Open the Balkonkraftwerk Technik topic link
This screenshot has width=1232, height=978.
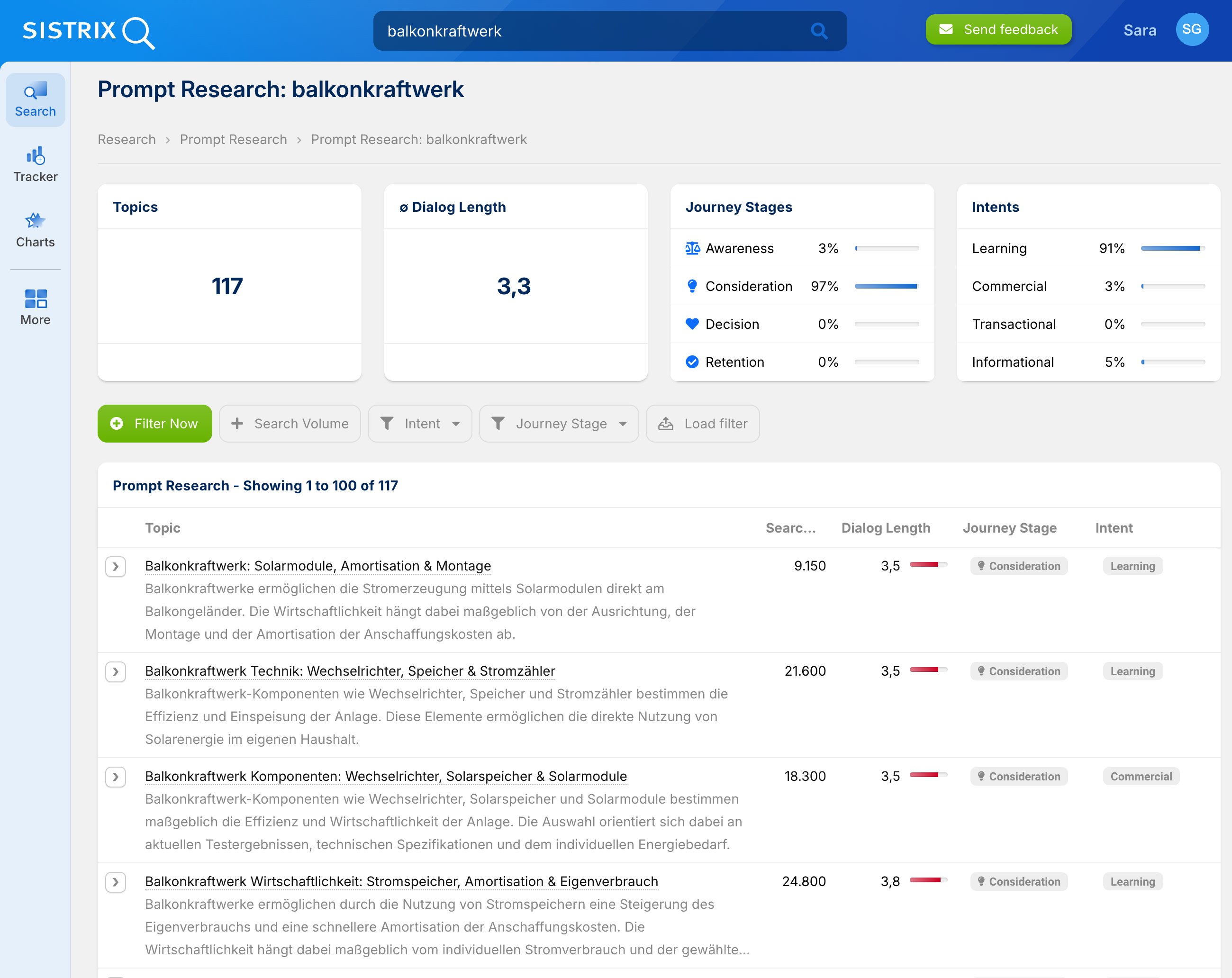coord(350,670)
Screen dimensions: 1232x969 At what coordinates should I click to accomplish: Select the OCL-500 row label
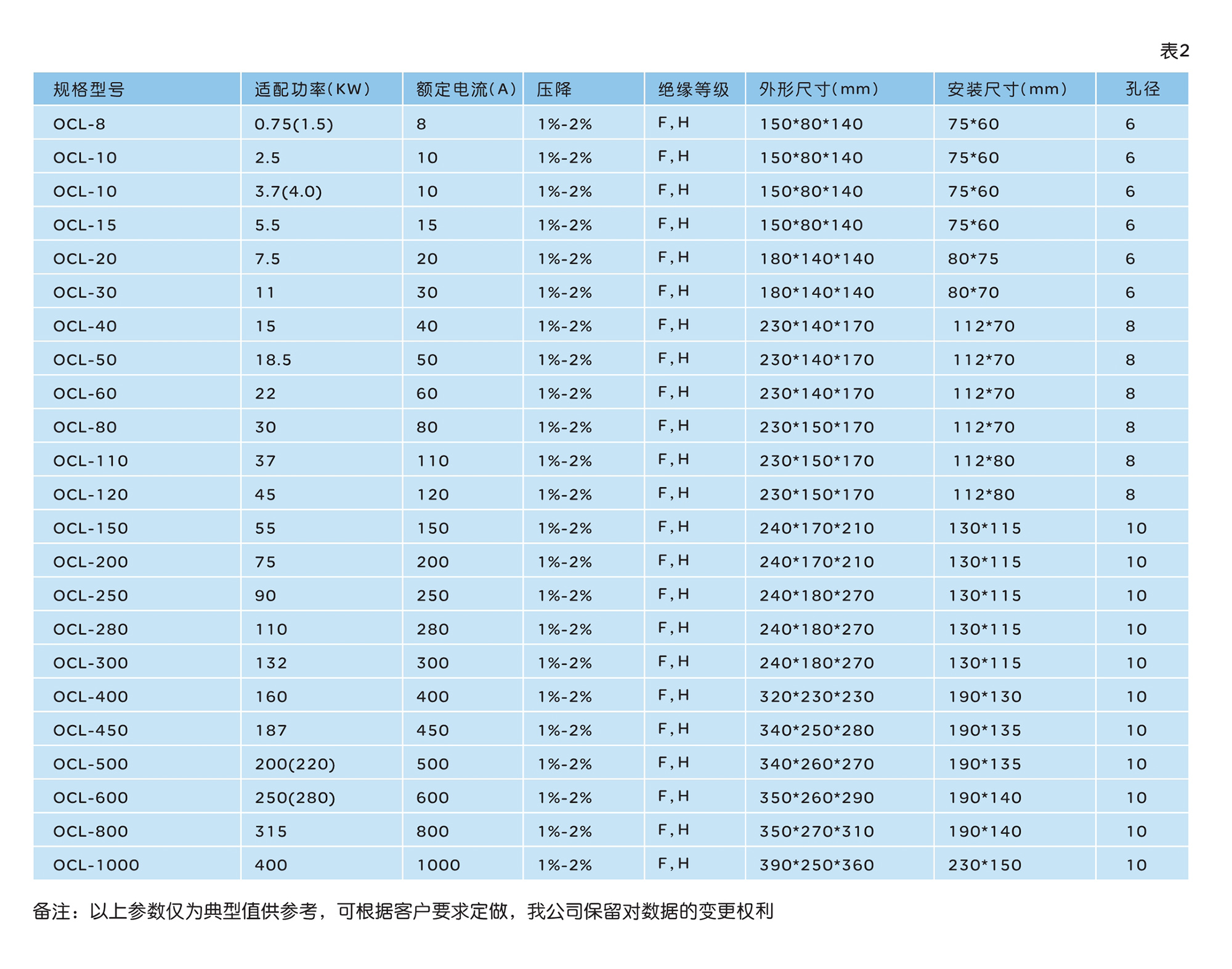(91, 764)
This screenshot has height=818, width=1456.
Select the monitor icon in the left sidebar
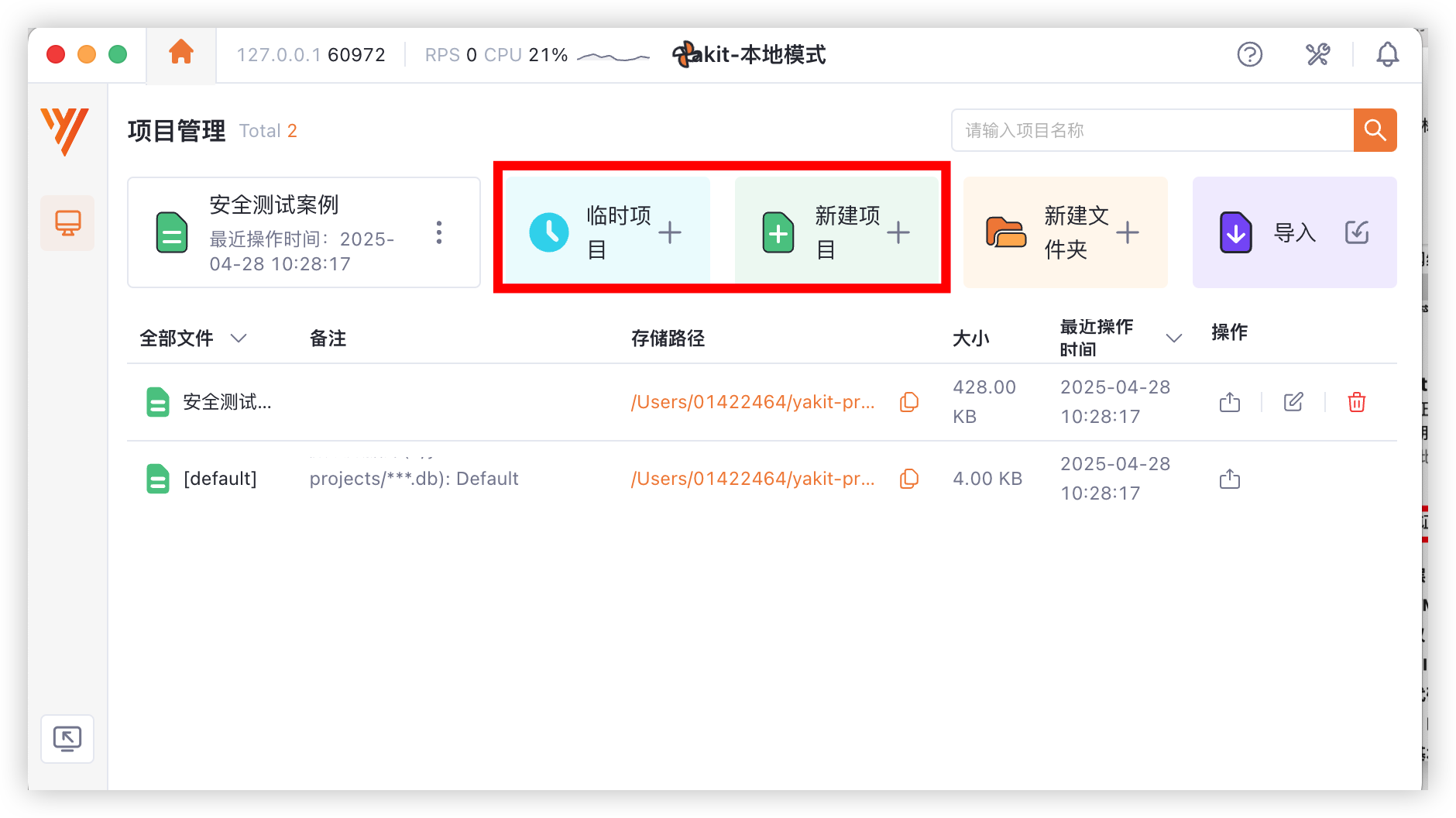pyautogui.click(x=67, y=222)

________

### WHAT YOU HAVE TO DO
Only the lines from the one containing "This screenshot has width=1232, height=978." through the last line of the entries should be transcribed, exactly and with no pictures.

### WRITTEN SOLUTION
This screenshot has width=1232, height=978.
coord(350,670)
Screen dimensions: 1232x969 At what coordinates should I click to accomplish: Select the OCL-500 row label
(91, 764)
This screenshot has height=818, width=1456.
Select the monitor icon in the left sidebar
pyautogui.click(x=67, y=222)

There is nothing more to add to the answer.